Fitch does not expect DTAC's market position to improve significantly in 2016 due to the tough operating environment. The company's competitors are likely to maintain aggressive marketing strategies to increase their market share. Fitch expects the largest operator, Advanced Info Service Public Company Limited (AIS; BBB+/AA+(tha)/Stable), to regain revenue market share to around 52% after it fell to around 50% in 4Q15 and 1Q16. True Corporation Public Company Limited's mobile business, TrueMobile, is the country's third-largest operator and Fitch expects it to continue acquiring market share as it aims to become the second largest.
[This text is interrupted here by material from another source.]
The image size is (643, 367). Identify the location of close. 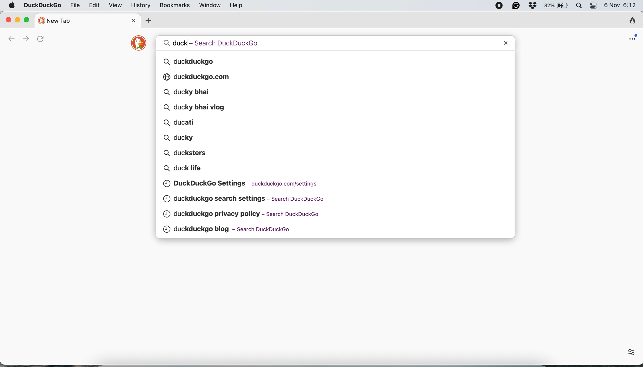
(135, 20).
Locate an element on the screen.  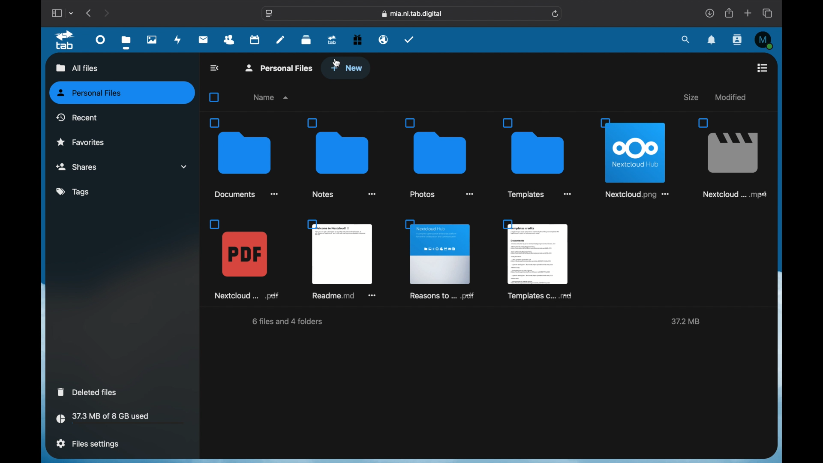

However, Fitch does not expect DTAC's weakening market position to immediately affect its ratings, as it has a sufficient buffer against lower earnings and negative FCF in the short-term due to its strong financial position. The company also revised down its dividend policy at the start of 2016 to no less than 50% of net profit, from 80% previously. DTAC's FFO-adjusted net leverage of 1.8x at end-2Q16 remains comfortable for its current rating and Fitch forecasts FFO-adjusted net leverage of 2.2x for end-2016.

Fitch believes DTAC's competitors have spectrum advantages, particularly after DTAC did not secure new spectrum in the 2015 and 2016 auctions. Most of the company's spectrum (35MHz) is under the concession regime, which has a short operating life expiring in 2018, although DTAC spectrum portfolio remains large at 50MHz (AIS: 40MHz, TrueMobile: 55MHz). Its 15MHz of spectrum under the licence regime on 2.1GHz band may not be enough to support the rapid increase in mobile traffic and technology upgrades in the medium term.

Fitch says DTAC will need to balance capex and traffic allocation between the licence and concession networks while considering related regulatory costs, as revenue generated from the concession assets is subject to a higher annual regulatory fee than from the licence regime.

Fitch does not believe DTAC's non-voice revenue growth of around 10%-15% in 2016 will offset an expected drop in voice revenue of around 15%-20% and expects DTAC's operating EBITDAR to decline by 6% to THB25.3bn in 2016 (2015: THB29.2bn; 2014: THB32.4bn) due to falling revenue and higher marketing expenses, particularly for handset subsidies.